#### Records provided
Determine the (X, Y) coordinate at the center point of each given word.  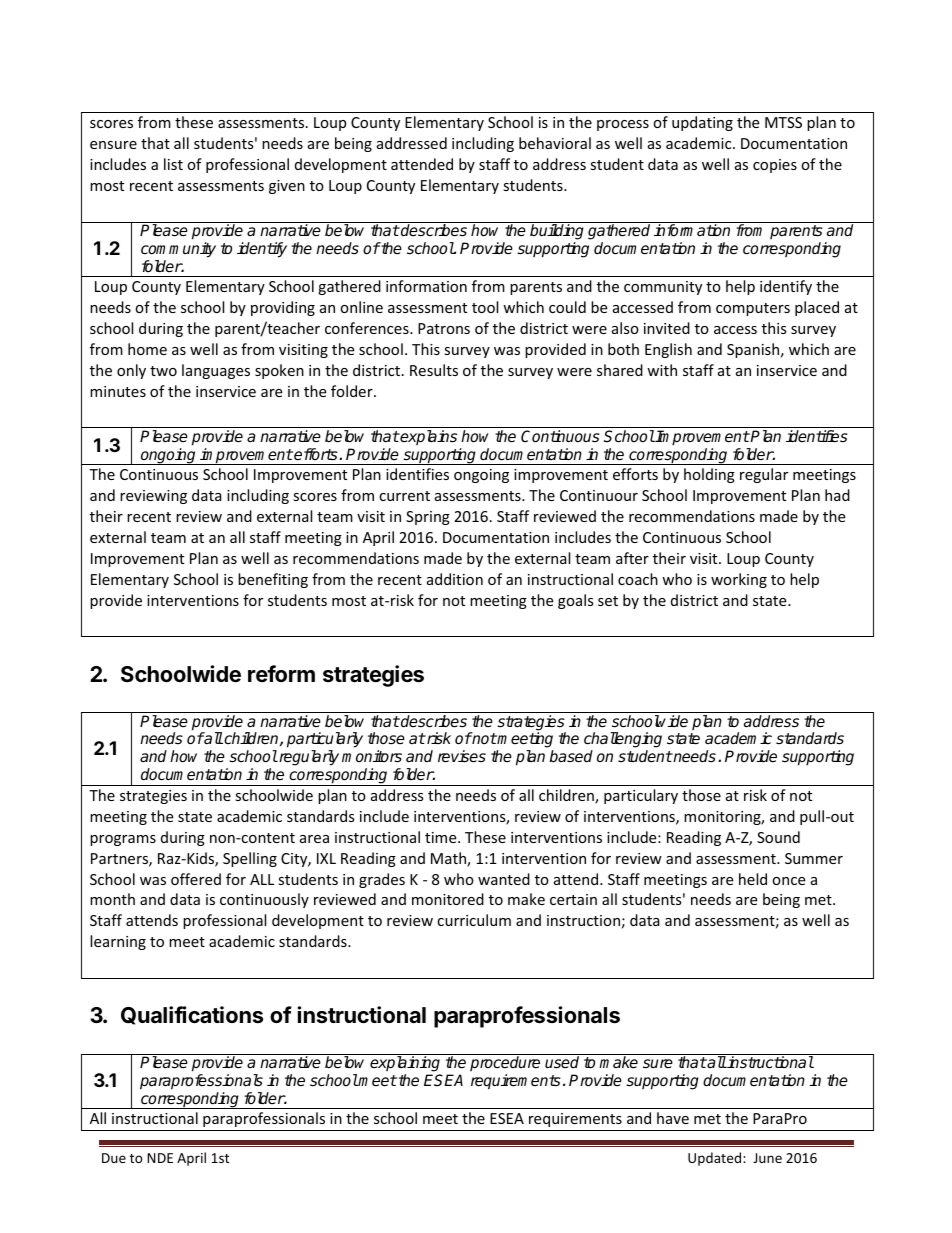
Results (434, 370)
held (753, 879)
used (562, 1062)
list (173, 164)
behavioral (555, 143)
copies (775, 166)
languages (216, 371)
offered (196, 879)
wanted (504, 879)
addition (455, 579)
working (739, 580)
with (662, 370)
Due (114, 1158)
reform (281, 673)
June (767, 1158)
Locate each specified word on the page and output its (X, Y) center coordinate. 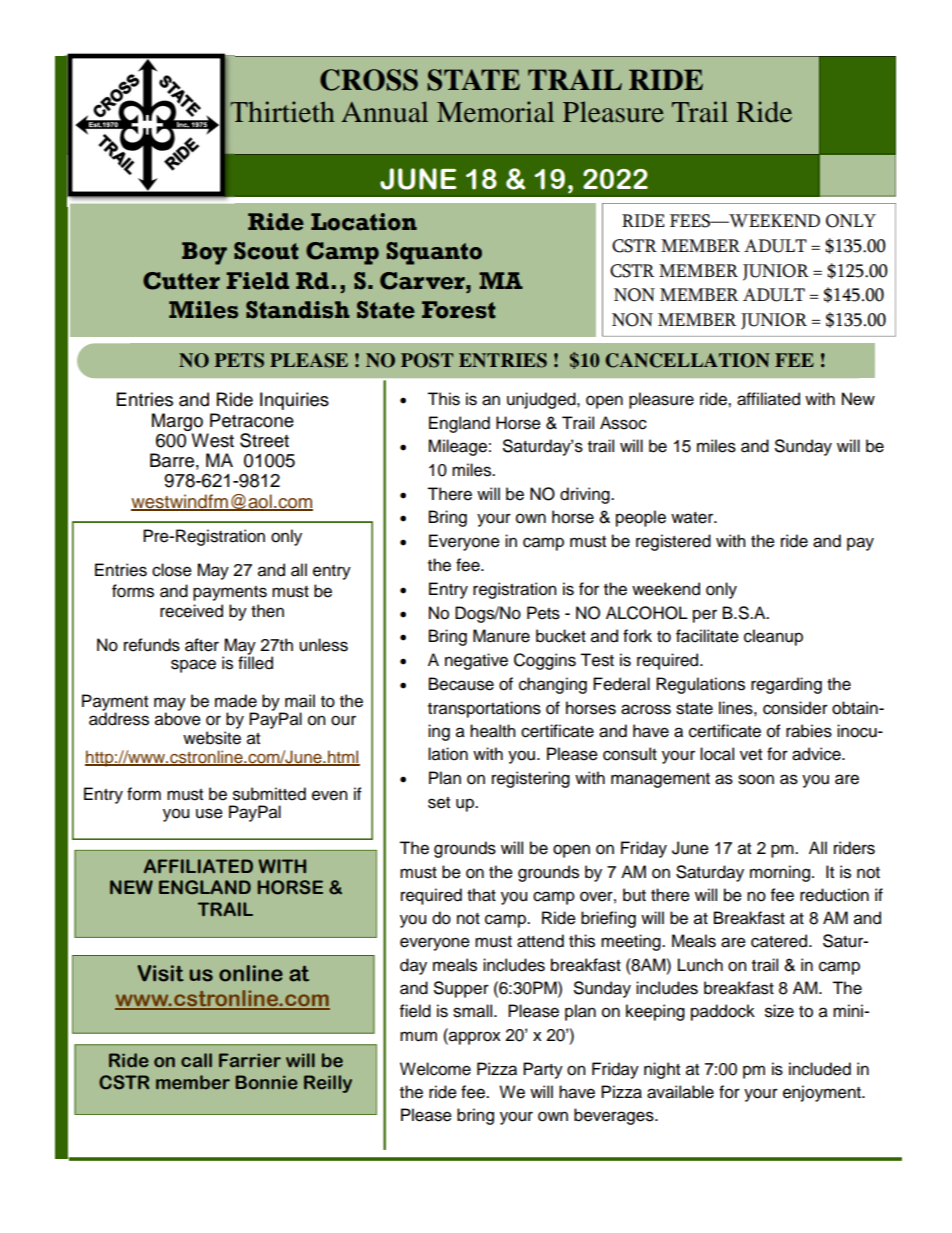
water (693, 518)
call (196, 1060)
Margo (177, 422)
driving (586, 495)
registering (531, 779)
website (212, 738)
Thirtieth (282, 112)
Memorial (495, 112)
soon (756, 779)
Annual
########
Convert every row above into a numbered list, skipping any blank lines and omitting the pictures from the output.

1. Determine the (X, Y) coordinate at the center point of each given word.  
2. Results (434, 370)
3. held (753, 879)
4. used (562, 1062)
5. list (173, 164)
6. behavioral (555, 143)
7. copies (775, 166)
8. languages (216, 371)
9. offered (196, 879)
10. wanted (504, 879)
11. addition (455, 579)
12. working (739, 580)
13. with (662, 370)
14. Due (114, 1158)
15. reform (281, 673)
16. June (767, 1158)
17. Locate each specified word on the page and output its (X, Y) center coordinate. 
18. water (693, 518)
19. call (196, 1060)
20. Margo (177, 422)
21. driving (586, 495)
22. registering (531, 779)
23. website (212, 738)
24. Thirtieth (282, 112)
25. Memorial (495, 112)
26. soon (756, 779)
27. Annual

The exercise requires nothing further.